Campagne électorale : le point d’orgue

Il y a comme un air d’une fin de quelque chose ces jours-ci. Hier, dans un long discours aux tonalités de bilan, Mr. Béji Caïd Essebsi a rappelé l’œuvre de son gouvernement provisoire où l’autosatisfaction le dispute à l’espoir dans une Tunisie résolument tournée vers la démocratie. Et c’est ce soir que se clôt la campagne électorale de l’élection de l’Assemblée constituante. Tous les partis vont jeter toutes leurs forces dans les derniers meetings qui constituent le point d’orgue d’une campagne qui aura débuté relativement timidement et achevée tambour battant. La grande multiplicité des listes et des candidatures a rendu quelque peu le choix des citoyens difficile.

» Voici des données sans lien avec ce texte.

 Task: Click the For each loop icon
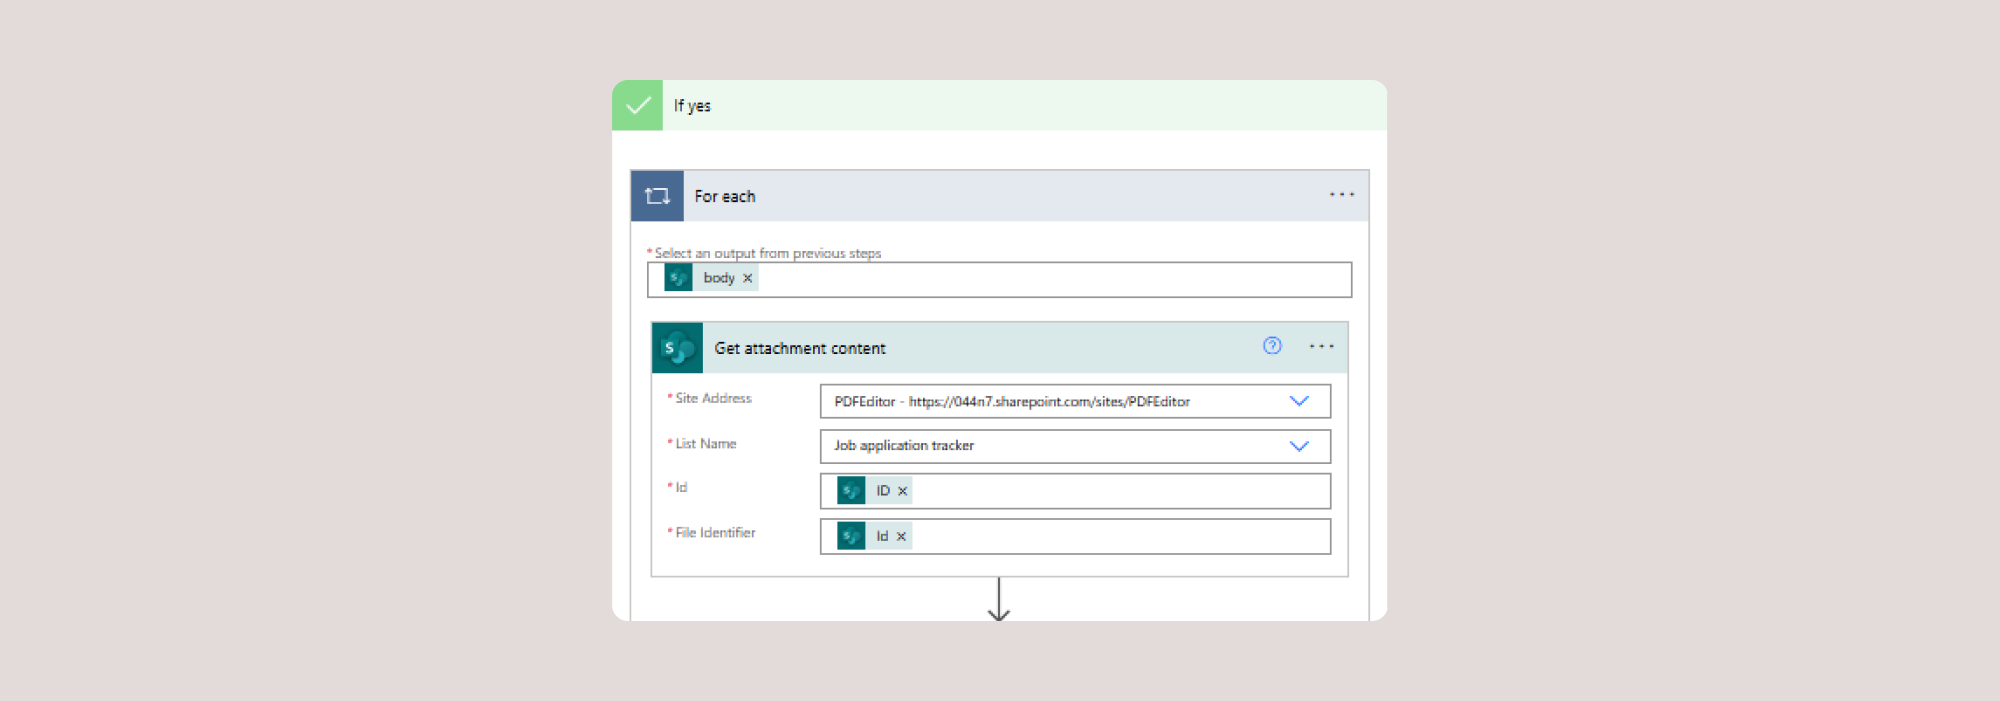pos(657,196)
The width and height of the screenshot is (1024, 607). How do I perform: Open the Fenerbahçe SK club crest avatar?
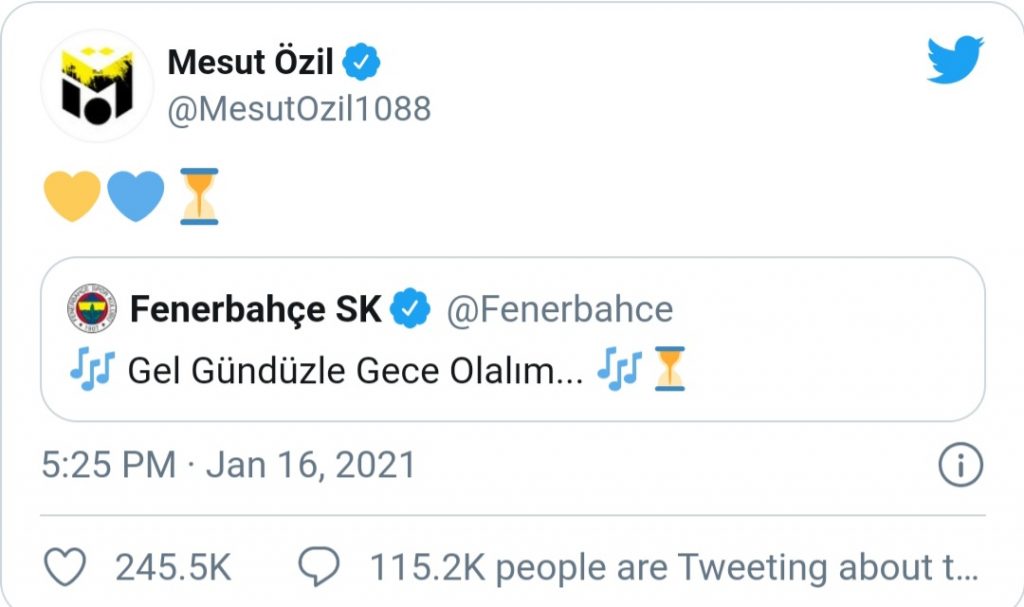click(92, 309)
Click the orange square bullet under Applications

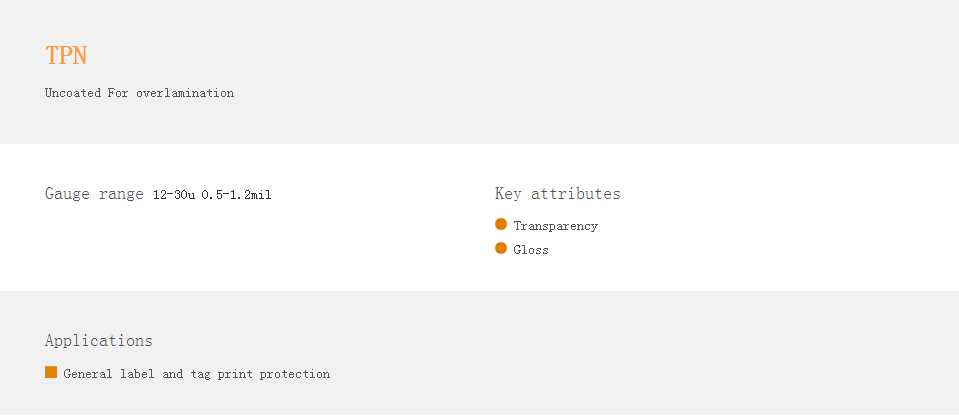coord(51,372)
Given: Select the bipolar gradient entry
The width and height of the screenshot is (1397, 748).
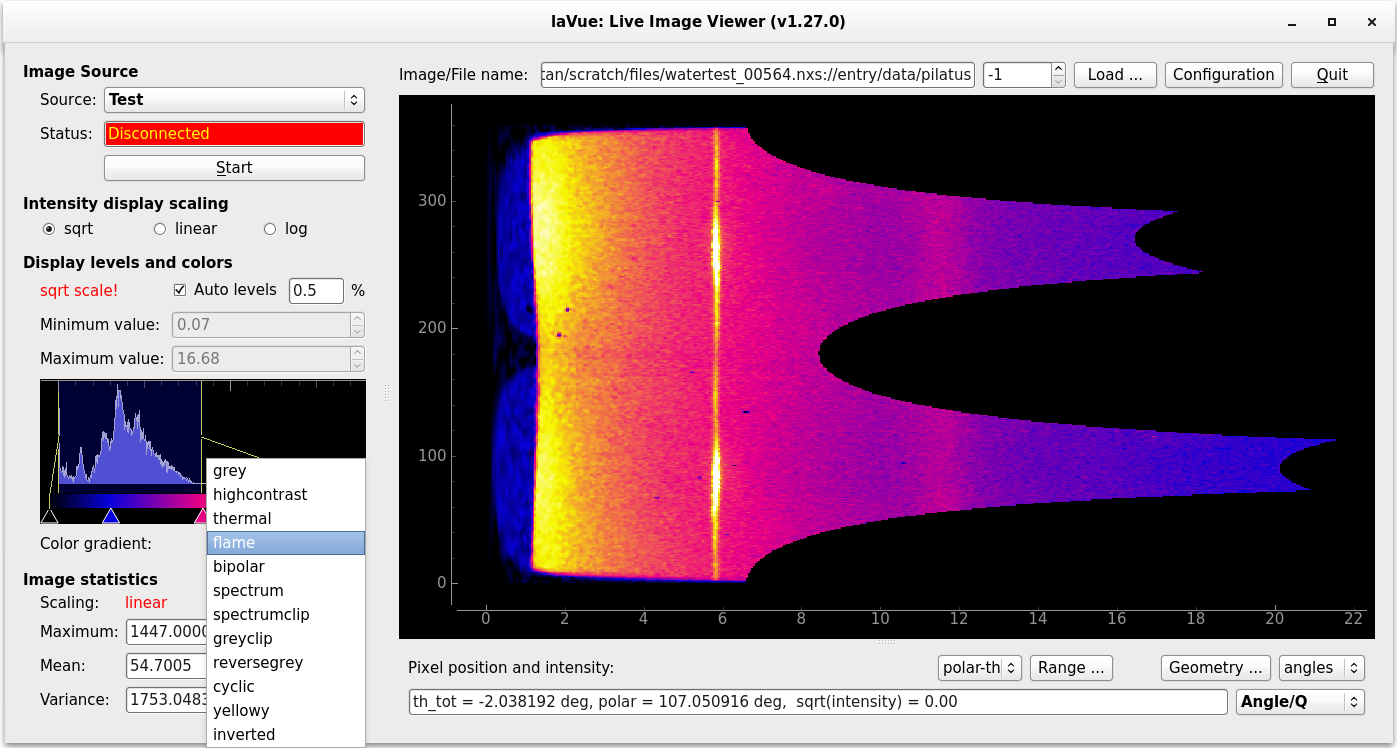Looking at the screenshot, I should [x=239, y=567].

Toujours est-il que dans deux jours, le 23 octobre 2011, la Révolution du 14 janvier prendra tout son sens à travers des élections libres, transparentes et démocratiques. « Aux urnes, citoyens ! », jamais une expression n’a été aussi percutante, appelant tous Tunisiens à vivre pleinement, et ce pour la première fois, leur citoyenneté. C’est un moment extraordinaire où le citoyen aura à accomplir le droit mais aussi le devoir de choisir en toute conscience le candidat et la liste que ce dernier conduit.

Pour tous les indécis, et ils sont légion, il reste donc quarante huit heures pour se décider. C’est dire combien sont importants les derniers meetings de ce soir. Car jusque là la campagne qui s’est déroulée dans une ambiance de relative sérénité, a manqué de mordant. Certes il y a eu de la visibilité, mais force est de reconnaître que les modalités de la présentation des différents candidats n’ont fait mouche que partiellement. A la télévision, le défilé des têtes de listes a permis aux téléspectateurs d’identifier les visages mais non de connaître leurs programmes comme il se doit. Car là est, nous semble-t-il le talon d’Achille de cette campagne. Certes il a y eu des débats qui ont éclairé un tant soit peu les lanternes des Tunisiens, il n’en demeure pas moins que le vif du sujet à savoir la question de la nouvelle constitution n’a pas été suffisamment discutée.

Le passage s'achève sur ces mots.